Example: Usage statistics

Usage statistics logs can contain additional information that the service provider may find useful for broader reporting tasks. These can be useful to figure out times of high demand, average chat length or most used AI model.

{"request_id":"cruise-2a3b","model_version":"v4.1.0","log_timestamp":"2025-04-15T16:18:42Z","used_tokens":842,"previous_chat_length":8939}

Timestamp: The exact time of the interaction
Previous chat length: The amount of tokens used in this session

Example: Information aggregated from logs

The table below shows an aggregated overview of all the information available in just this one example interaction.
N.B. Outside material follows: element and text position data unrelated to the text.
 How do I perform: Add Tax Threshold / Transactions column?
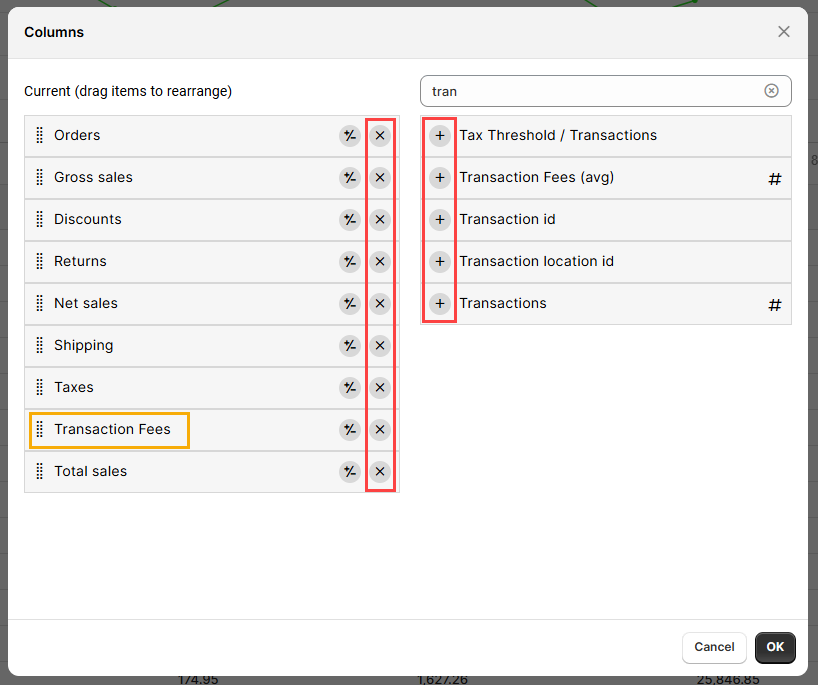point(440,136)
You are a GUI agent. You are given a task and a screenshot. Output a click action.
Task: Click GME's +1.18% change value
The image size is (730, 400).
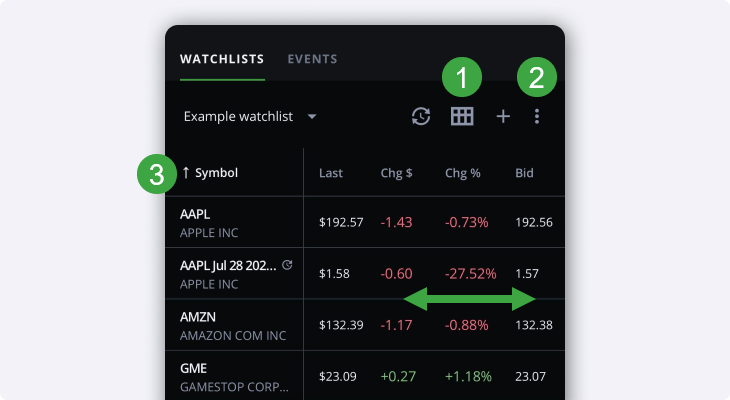click(x=467, y=376)
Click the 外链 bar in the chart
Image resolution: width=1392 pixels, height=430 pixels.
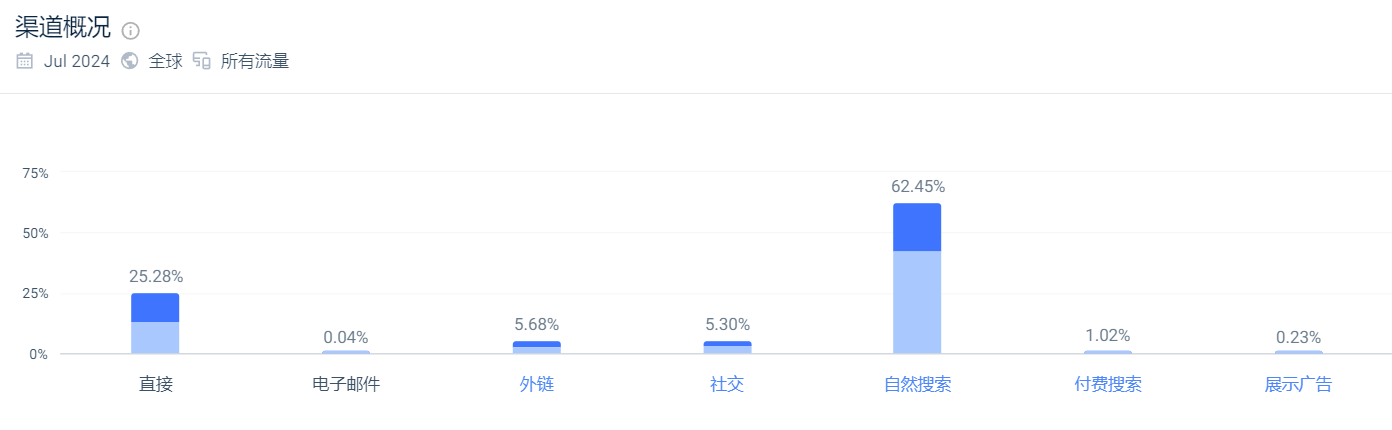[536, 347]
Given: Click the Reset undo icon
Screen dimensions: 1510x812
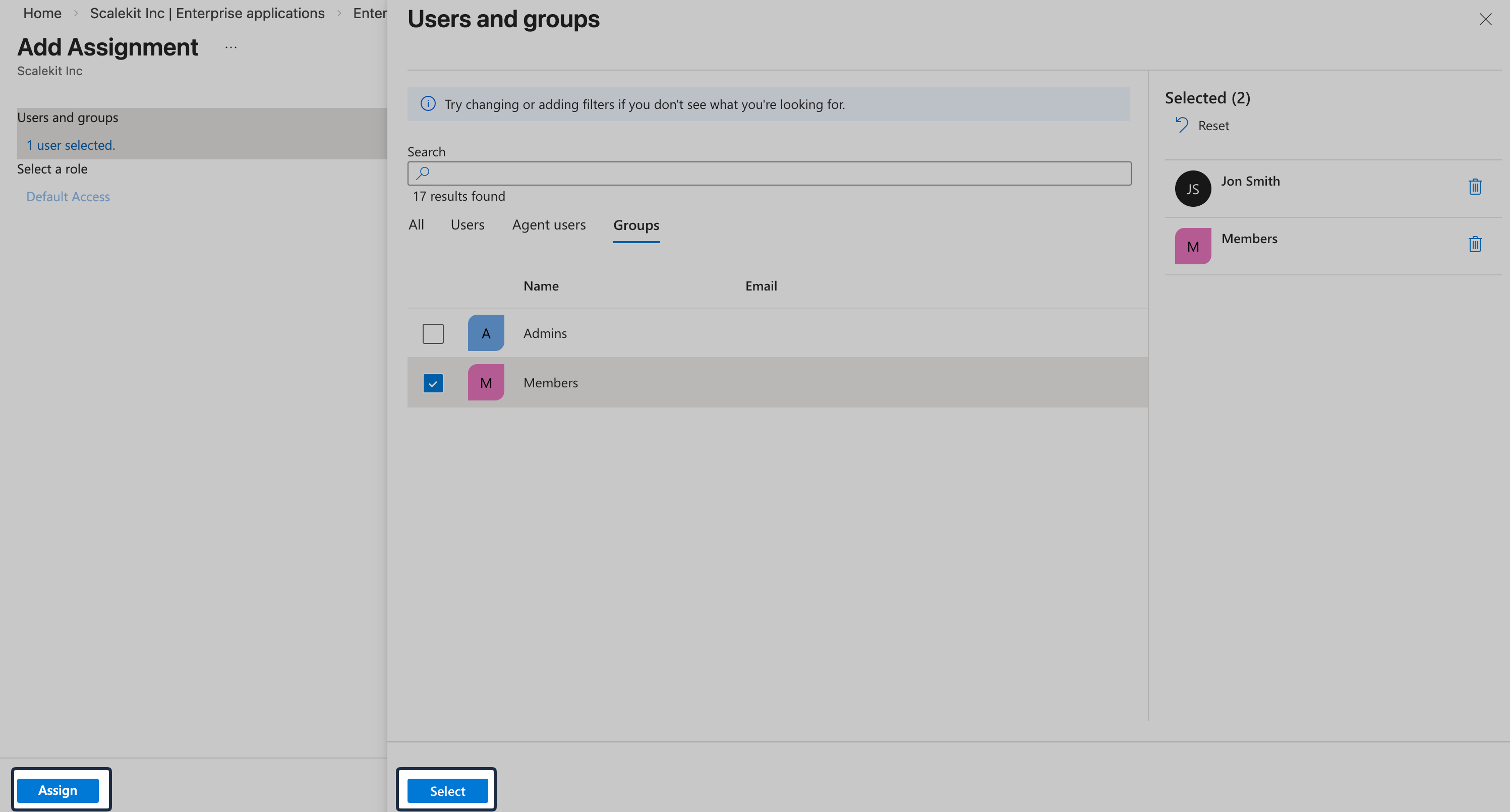Looking at the screenshot, I should click(1182, 124).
thorbengilles	Information	Source
Personal Information	Card last 4 digits: 1234	Log 4
	Cruise destination: Bali	Log 3
	Booking ID (detected as sensitive field)	Log 3
	Vacation start month: June (from user’s query)	Log 2
	Family trip to Bali context (explicitly mentioned in query)	Log 2
	Payment status: “pending”	Log 2
Technical Information	Client ID: user_9d1e (unique user identifier)	Log 1
	IP address: 123.123.123.123	Log 1
	User agent: Safari/17.0	Log 1
	File name: bali_trip_payment.pdf (uploaded)	Log 3
	Upload timestamp: 2025-04-15T16:12:09Z	Log 3
	Response tokens: 198	Log 4
	Sensitive fields detected in upload (e.g., card_last4, booking_id)	Log 3

While a single log may not reveal a large amount of private information, log aggregation can unintentionally show patterns in conversations that users might not expect to exist, such as repeated travel plans or financial details across multiple sessions.
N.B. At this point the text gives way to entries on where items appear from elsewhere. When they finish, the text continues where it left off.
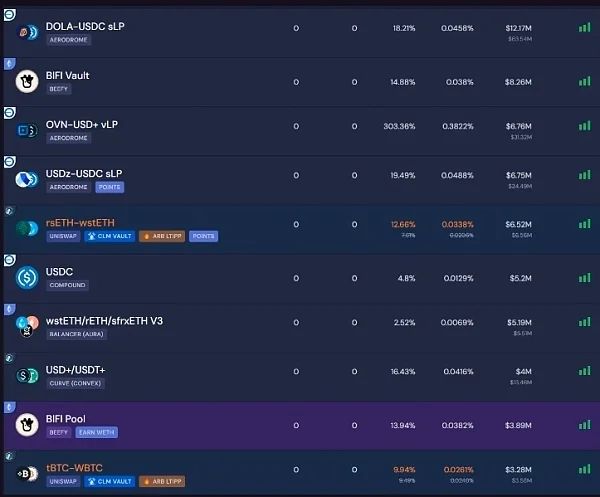Click the wstETH/rETH/sfrxETH V3 token icon
This screenshot has height=497, width=600.
[x=27, y=325]
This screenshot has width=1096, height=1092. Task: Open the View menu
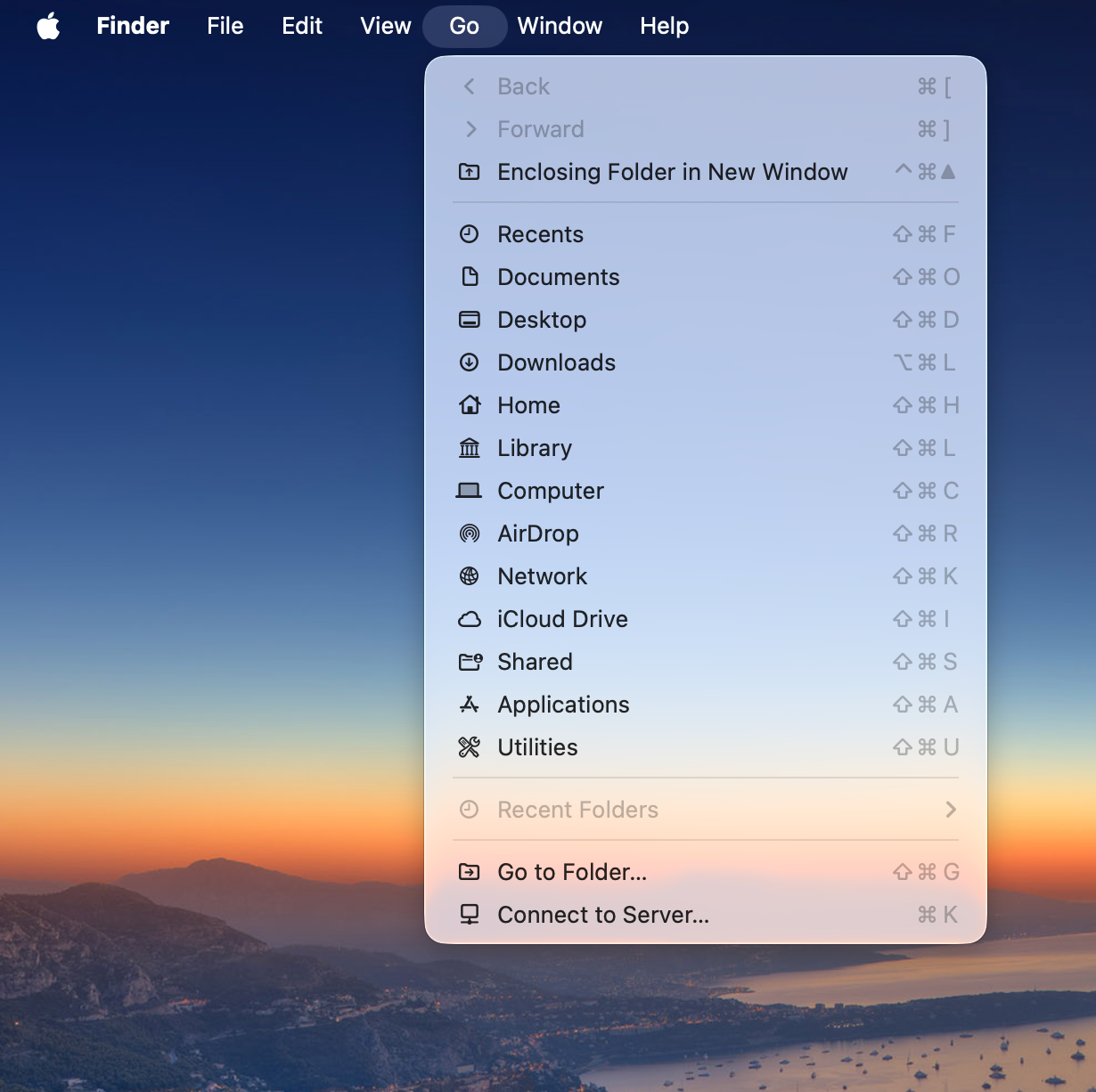pyautogui.click(x=385, y=26)
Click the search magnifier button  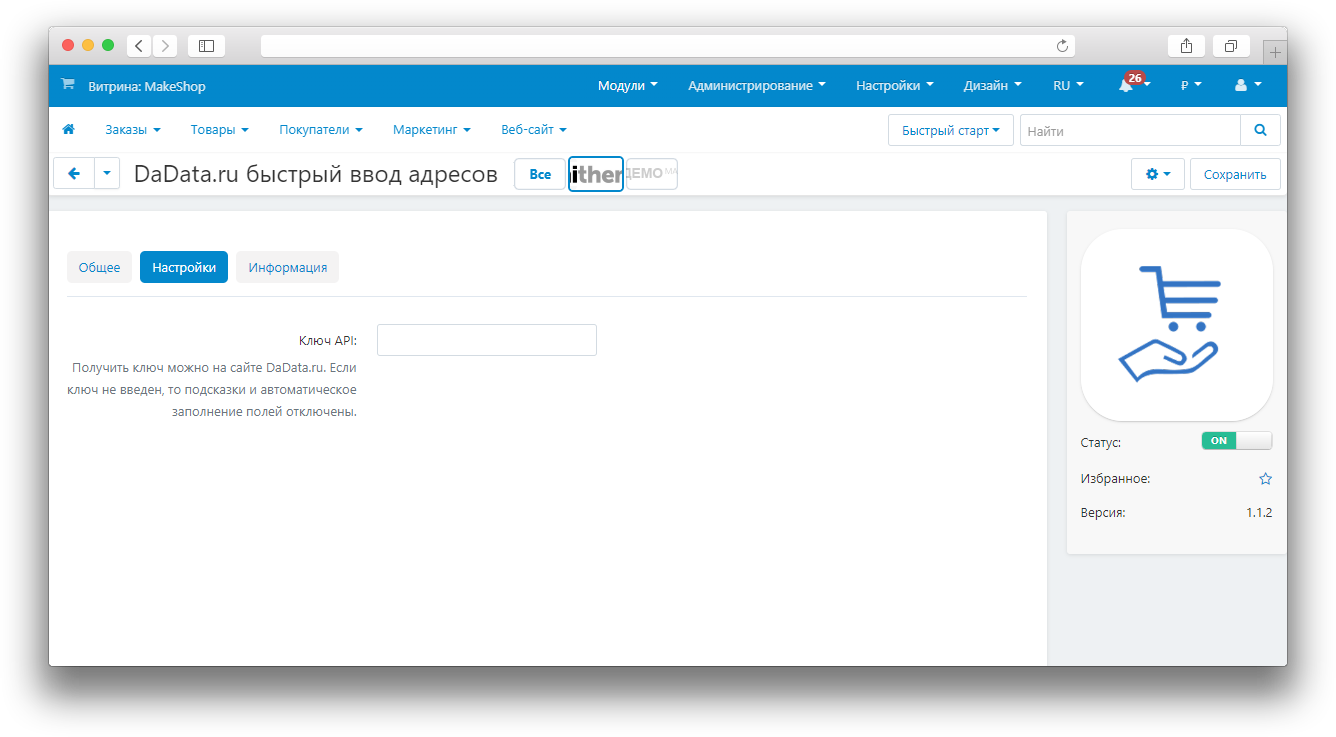[x=1260, y=130]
Fun fact: The initial version of the table above was created by an AI tool running locally on my machine. The entire analysis took less than two minutes. All I had to do was to check for accuracy.

^{Jan AI v0.7.5 – Model: Jan-v1-2509-Q8_0 – https://www.jan.ai/}

Another privacy pitfall: Training on user data

Developing language models requires vast amounts of high quality text-based data. While the internet contains of lot of text-based information, the supply is limited and potentially getting worse due to AI generated content being used on a lot of websites.
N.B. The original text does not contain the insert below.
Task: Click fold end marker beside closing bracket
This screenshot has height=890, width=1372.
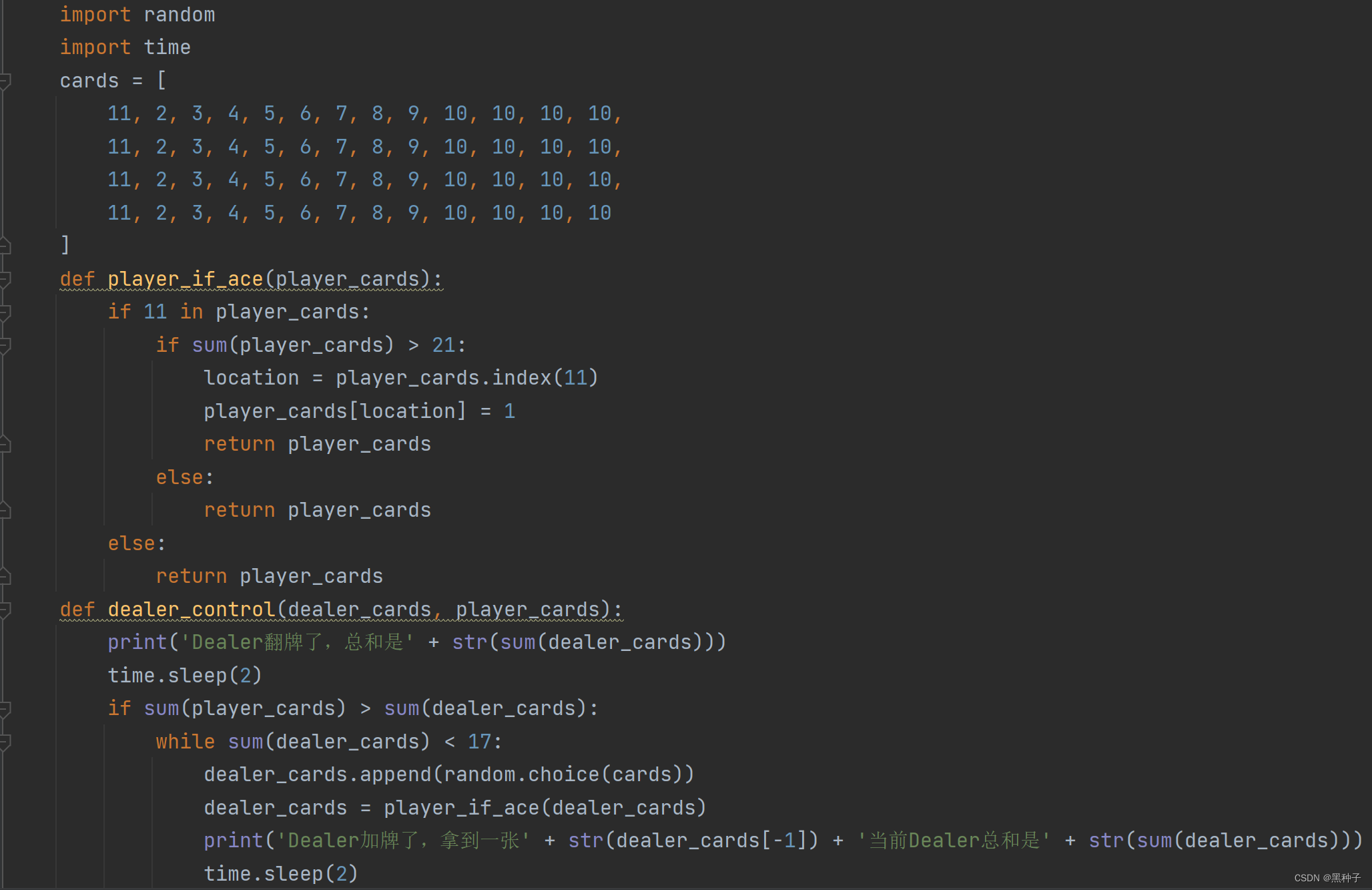Action: coord(5,246)
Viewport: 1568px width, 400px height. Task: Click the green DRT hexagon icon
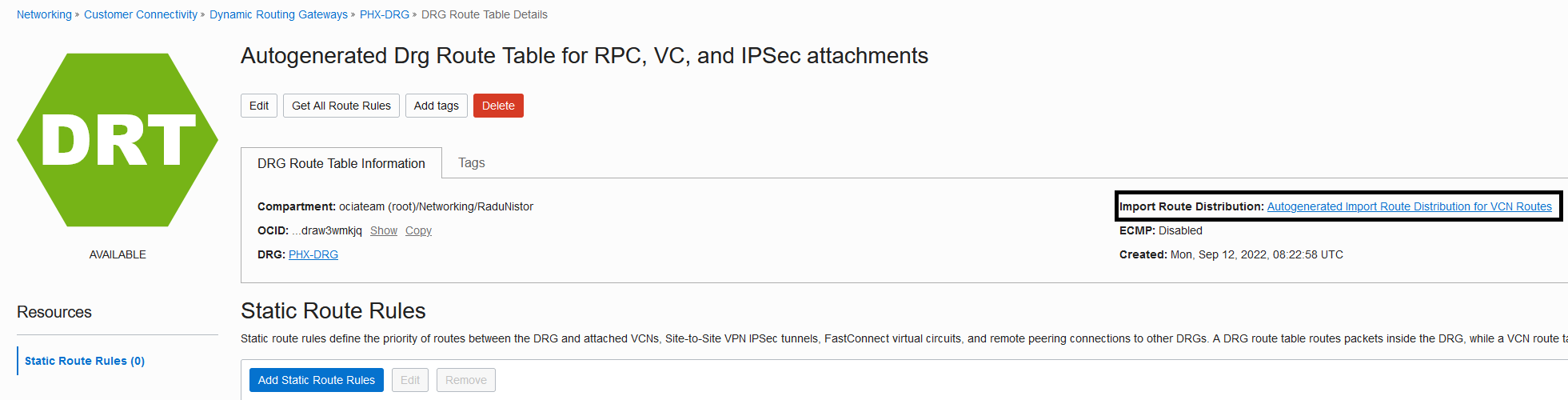[x=118, y=140]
User input can be a valuable source of fresh data for LLM training as it has rarely been previously generated by AI. This however creates a privacy issue, as personal or confidential information may end up in the training data, even if automated systems attempt to anonymize the contents before training.

Take this study from 2021 as an example: Extracting Training Data from Large Language Models
Researchers were able to exfiltrate detailed information about individual people that was used for training by using specifically crafted prompts. The exfiltrated data included names, phone numbers, addresses and social media accounts (6.3 – Examples of

Another example – Amazon: Amazon’s internal documents warn employees not to use generative AI models for work
Amazon developers used ChatGPT to boost productivity. This caused an Amazon lawyer to issue an internal warning as there had been instances of ChatGPT responding with code that looked similar to internal data.

It’s not a bug, it’s AI friendship

Many AI Chat services try to introduce new features to make conversations more personal. Capabilities like emotional tuning and memory-based responses collect and store data from user prompts to refine interactions and customize the personality of the AI agent to the users liking.

According to a study published by Common Sense Media, 33% of teenagers in the US already use Chat AI for social interactions or relationships. They also tend to prefer Chat AI over real friends for serious conversations. 24% of teenagers claim to have shared personal information, such as names, locations or personal secrets with the service.

Common Sense Media Study: Talk, Trust, and Trade-Offs: How and Why Teens Use AI Companions

This creates an inherent risk as the amount of personal or confidential information available to a service grows on a daily basis and with each interaction.

Conclusion

Cloud-based AI chat services process user data through remote servers. This creates a privacy risk as sensitive details may be stored in logs or used for model training. If you need to use cloud-based AI, think about input data as public knowledge to re-evaluate if your prompt is safe to send. Additionally, it’s always a good idea to read the privacy policy of the service you are using.